_資料_:

------------------------------------------------------------------------

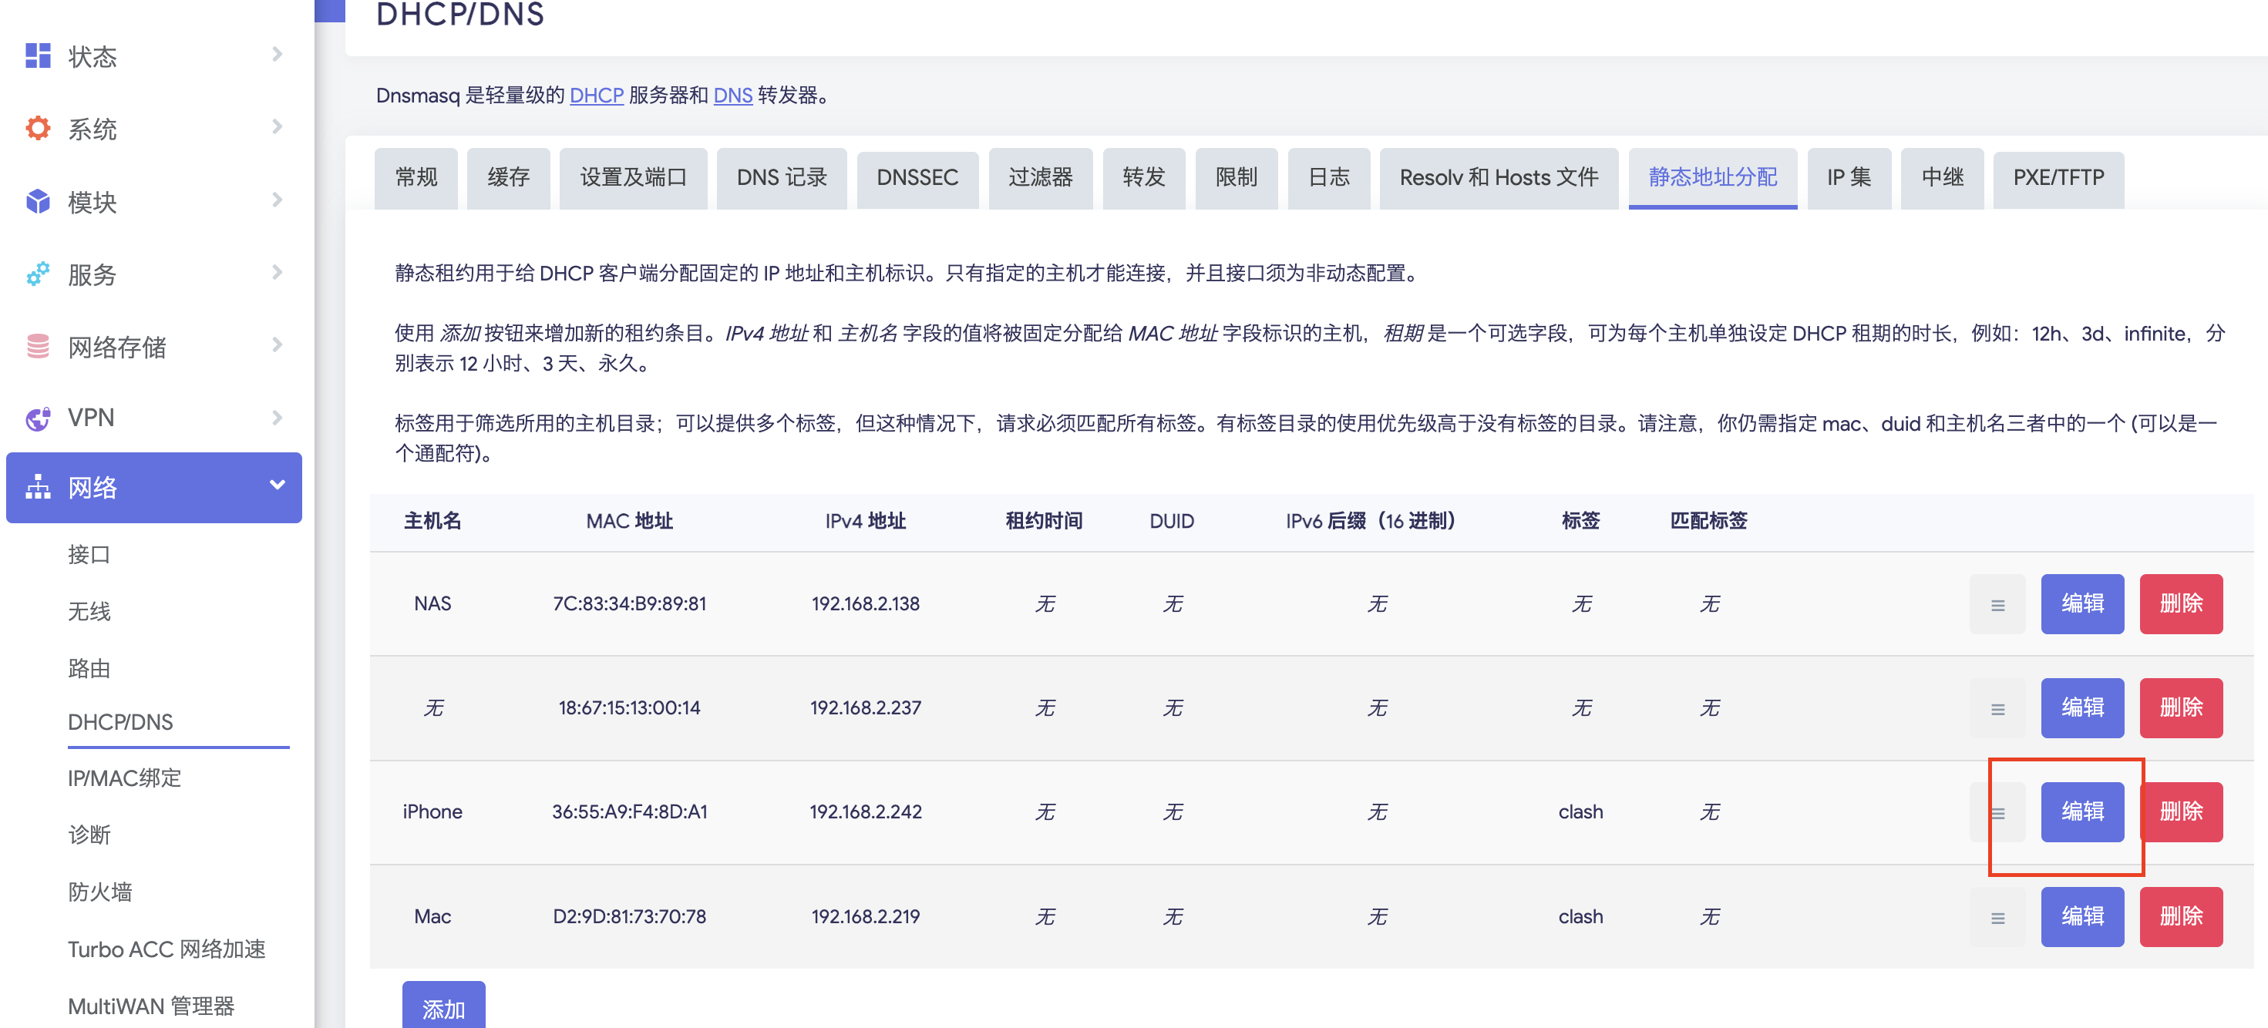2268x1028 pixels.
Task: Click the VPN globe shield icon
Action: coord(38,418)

------------------------------------------------------------------------

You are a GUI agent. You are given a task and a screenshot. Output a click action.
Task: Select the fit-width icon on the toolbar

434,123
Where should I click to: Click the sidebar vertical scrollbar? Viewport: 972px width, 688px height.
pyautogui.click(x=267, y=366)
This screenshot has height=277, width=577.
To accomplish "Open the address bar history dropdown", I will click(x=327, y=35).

------------------------------------------------------------------------

「This screenshot has height=277, width=577.」を含む行から「will click(x=327, y=35).」を含む行までを、「address bar」を「search bar」に入れ替え、ほかは一切変えずに書き直すこと。

_解答_:
This screenshot has height=277, width=577.
To accomplish "Open the search bar history dropdown", I will click(x=327, y=35).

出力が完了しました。